*What to do*:
Condense the paragraph of the image-captioning abstract below that begins "The soft-attention mechanism is regarded" into a short bulleted list that keeps its main facts.

High-Quality Image Captioning With Fine-Grained and Semantic-Guided Visual Attention

Zongjian Zhang, Qiang Wu, Yang Wang, Fang Chen

IEEE Transactions on Multimedia

The soft-attention mechanism is regarded as one of the representative methods for image captioning. Based on the end-to-end convolutional neural network (CNN)-long short term memory (LSTM) framework, the soft-attention mechanism attempts to link the semantic representation in text (i.e., captioning) with relevant visual information in the image for the first time. Motivated by this approach, several state-of-the-art attention methods are proposed. However, due to the constraints of CNN architecture, the given image is only segmented to the fixed-resolution grid at a coarse level. The visual feature extracted from each grid indiscriminately fuses all inside objects and/or their portions. There is no semantic link between grid cells. In addition, the large area “stuff” (e.g., the sky or a beach) cannot be represented using the current methods. To address these problems, this paper proposes a new model based on the fully convolutional network (FCN)-LSTM framework, which can generate an attention map at a fine-grained grid-wise resolution. Moreover, the visual feature of each grid cell is contributed only by the principal object. By adopting the grid-wise labels (i.e., semantic segmentation), the visual representations of different grid cells are correlated to each other. With the ability to attend to large area “stuff,” our method can further summarize an additional semantic context from semantic labels. This method can provide comprehensive context information to the language LSTM decoder. In this way, a mechanism of fine-grained and semantic-guided visual attention is created, which can accurately link the relevant visual information with each semantic meaning inside the text. Demonstrated by three experiments including both qualitative and quantitative analyses, our model can generate captions of high quality, specifically high levels of accuracy, completeness, and diversity. Moreover, our model significantly outperforms all other methods that use VGG-based CNN encoders without fine-tuning.

*Data section*:
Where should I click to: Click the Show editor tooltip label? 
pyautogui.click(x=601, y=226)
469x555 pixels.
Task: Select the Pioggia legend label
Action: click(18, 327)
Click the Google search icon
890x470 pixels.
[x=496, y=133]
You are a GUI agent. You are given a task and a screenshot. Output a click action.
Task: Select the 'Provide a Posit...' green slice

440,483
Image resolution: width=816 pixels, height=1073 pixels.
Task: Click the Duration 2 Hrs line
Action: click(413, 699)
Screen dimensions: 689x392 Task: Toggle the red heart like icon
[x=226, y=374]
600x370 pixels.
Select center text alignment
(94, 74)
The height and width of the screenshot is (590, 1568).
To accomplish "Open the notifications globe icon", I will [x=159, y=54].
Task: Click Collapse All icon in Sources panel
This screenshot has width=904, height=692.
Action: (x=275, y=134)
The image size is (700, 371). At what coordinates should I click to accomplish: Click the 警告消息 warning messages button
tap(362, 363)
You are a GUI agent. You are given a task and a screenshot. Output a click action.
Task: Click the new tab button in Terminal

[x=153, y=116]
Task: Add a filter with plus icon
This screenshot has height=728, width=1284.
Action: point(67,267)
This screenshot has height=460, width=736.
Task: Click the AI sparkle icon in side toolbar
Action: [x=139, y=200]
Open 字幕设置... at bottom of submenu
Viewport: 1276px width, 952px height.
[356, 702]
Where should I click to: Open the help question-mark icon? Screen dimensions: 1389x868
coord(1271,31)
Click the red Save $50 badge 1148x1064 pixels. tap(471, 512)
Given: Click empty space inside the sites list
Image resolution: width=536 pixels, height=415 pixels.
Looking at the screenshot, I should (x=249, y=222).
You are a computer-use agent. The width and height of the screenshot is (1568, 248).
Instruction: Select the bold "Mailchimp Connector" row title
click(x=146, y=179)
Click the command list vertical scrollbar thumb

*Problem solution*:
- Soft attention, built on the end-to-end CNN-LSTM framework, first linked the semantic representation in a caption with relevant visual information in the image, and several later attention methods followed it.
- Because of the CNN architecture, the image is divided only into a coarse, fixed-resolution grid. Each cell's feature mixes all objects or object parts inside it, cells have no semantic link to one another, and large-area "stuff" such as sky or beach cannot be represented.
- The paper proposes a model based on an FCN-LSTM framework that produces a fine-grained, grid-wise attention map. Each cell's feature comes only from its principal object.
- Grid-wise semantic segmentation labels correlate the cells' visual representations. They also let the model attend to large-area "stuff" and draw extra semantic context, giving the language LSTM decoder comprehensive context.
- The resulting fine-grained, semantic-guided attention accurately links visual information with each semantic meaning in the text.
- Three experiments with qualitative and quantitative analyses show high-quality captions in accuracy, completeness, and diversity. The model significantly outperforms all other methods that use VGG-based CNN encoders without fine-tuning.